Sunday, August 3, 2008

First things first

To be successful, a stock photo must first grab the viewer’s attention. That’s something of a given. What comes next is something often overlooked by even the most seasoned stock shooters.

Before you ever pick up the camera, you need to know the end use of the image you are about to take. Specifically, this means knowing the industry being served and how the subject of the photo relates to that industry. Let’s look at an example.


The insurance industry needs images for auto insurance, home owners insurance, theft insurance, fire insurance, flood insurance, and on and on. The list is quite extensive. Once the stock shooter has the industry list of needs, the next step is to determine how these topics could be illustrated.

We can divide the coverage into negative and positive methods. For instance, showing a crashed car, burnt home, or the results of any disaster is the negative way of illustrating the point. Showing a person feeling secure because he or she is protected by insurance is a positive was of illustrating the same point. In general, positive images will always outsell negative ones in stock photography. That is because advertisers want to gain allegiance from their customers by imbuing their ads with a nurturing feeling, as opposed to showing them something that scares them to death. Positive trumps negative.
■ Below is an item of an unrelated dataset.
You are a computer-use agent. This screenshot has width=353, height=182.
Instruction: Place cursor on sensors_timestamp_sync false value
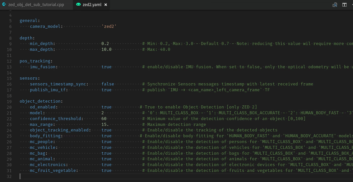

In sum, to create marketable stock photos you should fill the advertising needs of a specific industry, actively illustrate these industry needs in a positive way, and make the image powerful enough graphically to grab the viewer’s attention in a fraction of a second. Note the order here. We don’t start with a photo idea and work towards the industry. We start first with a researched understanding of the industry and work back to a powerful image.